Currency controls have reduced the amount of dollars available to local businesses, limiting capacity to import basic goods such as wheat while preventing industry from buying machinery and replacement parts.
State-run companies such as steel and aluminum producers are operating far below capacity amid chronic labor problems.
A key bellwether for the future of the OPEC nation will be whether Maduro, assuming he wins the election, maintains Finance Minister Jorge Giordani, the architect of Chavez’s steady expansion of state control into the private economy.
A more moderate finance ministry could loosen price and currency controls that local private businesses blame for shortages of products ranging from flour to medicines.
Those shortages, which the government blames on capitalist “speculators,” have upset many Venezuelans including rank-and-file ‘Chavistas.’
Cesar Aristimuno, an economist, said Venezuela had such abundant oil revenue in recent years that it was able to replace locally produced goods with imports, but that dollars are now scarce and the private sector considerably weakened.
“It’s impossible for an economy to expand when local productive capacity is being weakened,” said Aristimuno. “There reaches a point when you have to pay for past errors.”
Venezuela’s economy is, though, forecast to grow at a healthy 6 percent in 2013, according to the government, or a couple of points lower according to most private estimates.
It grew an estimated 5.5 pct in 2012.
While public impatience with grinding daily problems such as violent crime, power cuts and shoddy infrastructure tended not to hurt Chavez’s popularity, due to his near-religious status among supporters, Maduro may not be so immune.
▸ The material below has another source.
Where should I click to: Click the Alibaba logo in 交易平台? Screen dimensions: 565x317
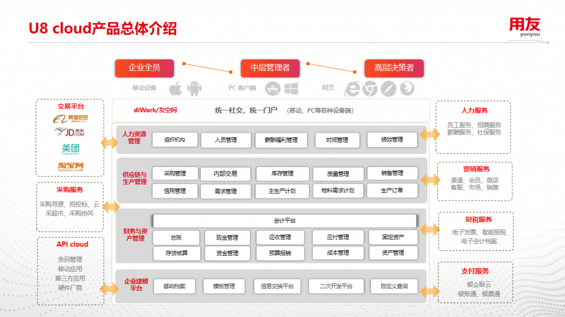[70, 119]

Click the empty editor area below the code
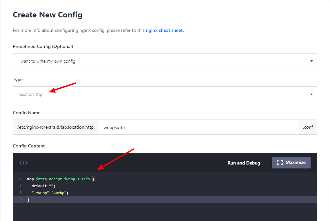pos(165,212)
He is vowing to prioritize reducing crime, voters’ No. 1 worry, but will also need to show progress on a host of unfinished infrastructure projects and other promises.
Local pollster Oscar Schemel predicted a comfortable win for Maduro on Sunday, but a bulging in-tray the morning after.
“Maduro is assured of the presidency,” he said. “What comes afterwards is more complicated … there are important challenges ahead. People’s level of tolerance is going to go down, and their demands will become more pressing.”